Publishing in the journal Nature Photonics Jan. 20, senior author Chris Xu, associate professor of applied and engineering physics, and colleagues have demonstrated high-resolution, 3-D imaging of the subcortical region of a live, intact mouse brain.
They have broken the fundamental depth limit of standard two-photon microscopy, which is a widely used imaging technology invented in 1990 by Watt Webb and Winfried Denk at Cornell. Xu and Webb demonstrated three-photon fluorescence imaging while Xu was a graduate student in Webb's lab in 1995, but its advantages were not fully recognized then, Xu said.
The new paper describes three-photon fluorescence, combined with a longer excitation wavelength of the laser pulse, to overcome such obstacles as tissue scattering and absorption, which prohibit high-resolution imaging deep within biological tissues. The new paper shows that three-photon microscopy is a much better technology in the context of deep tissue imaging, making multiphoton fluorescence microscopy truly "multiphoton."
Using a mouse model, the researchers have proved the principle of three-photon microscopy operating at a wavelength of 1,700 nanometers. This, in combination with the new laser specifically created for three-photon excitation, allows the researchers to perform high-resolution imaging of neurons at unprecedented depths within a mouse brain.

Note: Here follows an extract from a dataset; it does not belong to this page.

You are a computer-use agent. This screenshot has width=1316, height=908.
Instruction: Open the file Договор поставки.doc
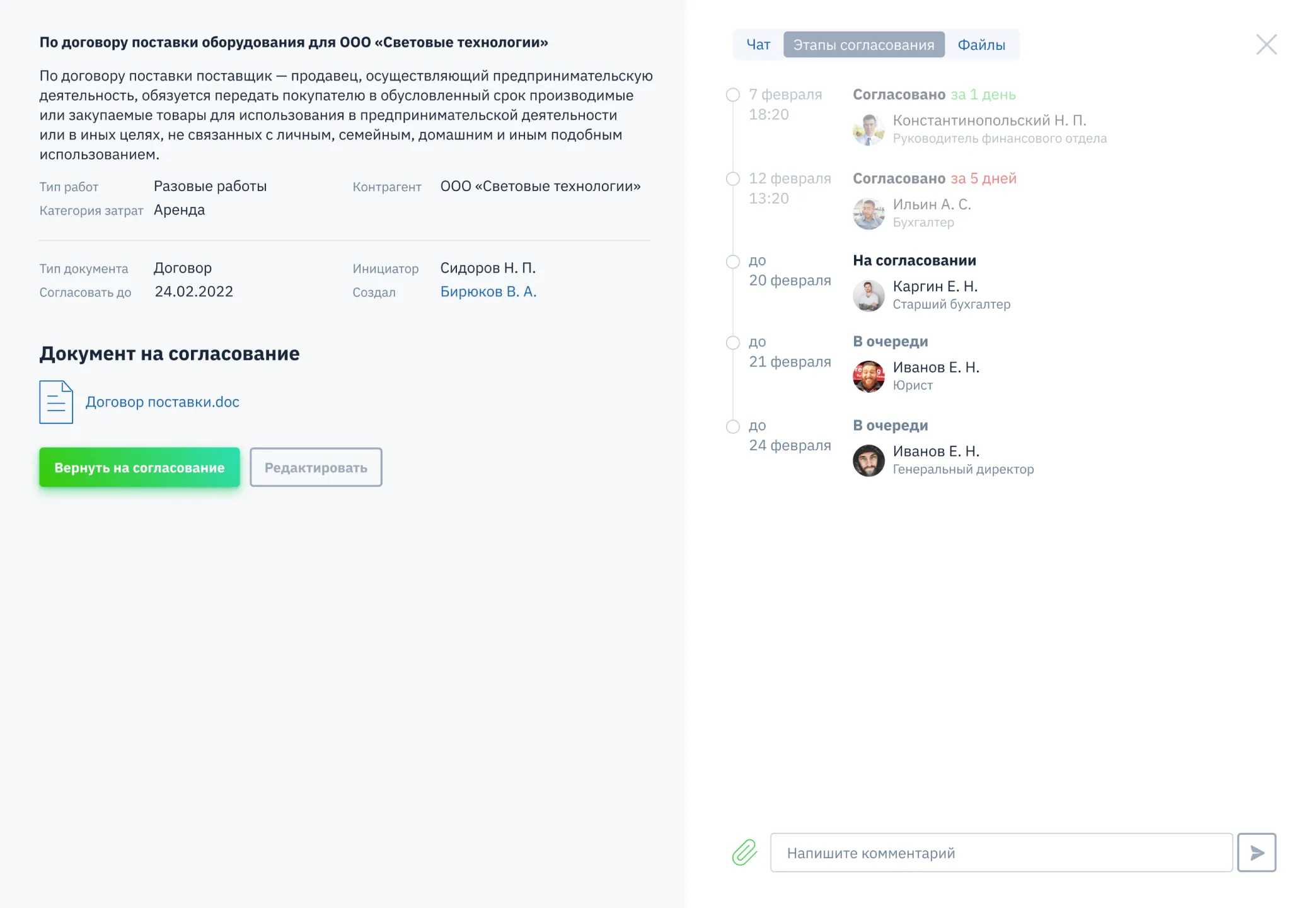pos(163,402)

Pushing these depth limits is important for basic science and eventually could prove useful clinically, Xu said. Depression and diseases like Parkinson's and Alzheimer's are associated with changes deep inside the brain, and finding the cures could be helped by subcortical neural imaging -- that is, below the gray matter of the brain and into the white matter and beyond, if the brain is visualized as stacked layers.
"Brain mapping could be the so-called grand challenge within the next decade," Xu said. "With MRI, we can see the whole brain but not with the resolution we have demonstrated. The optical resolution is about 100 to 1,000 times higher and allows us to clearly visualize individual neurons."
In the mouse model, the researchers used dyes and transgenic mice to test their multiphoton microscope on different fluorescent signals and prove their concept. If three-photon microscopy can be used to map the entire mouse brain, it could ultimately help shed light on the functions of human brains and pave the way to breakthroughs in neuroscience and other clinically relevant areas, Xu said.
The paper's first authors are graduate students Nicholas Horton and Demirhan Kobat and research associate Ke Wang, and includes contributions from the labs of Frank Wise, professor of applied and engineering physics, who helped with the laser optics; and Chris Schaffer, associate professor of biomedical engineering, who taught the applied physicists how to do in vivo mouse brain imaging.
The work was supported by the National Institutes of Health and the National Science Foundation.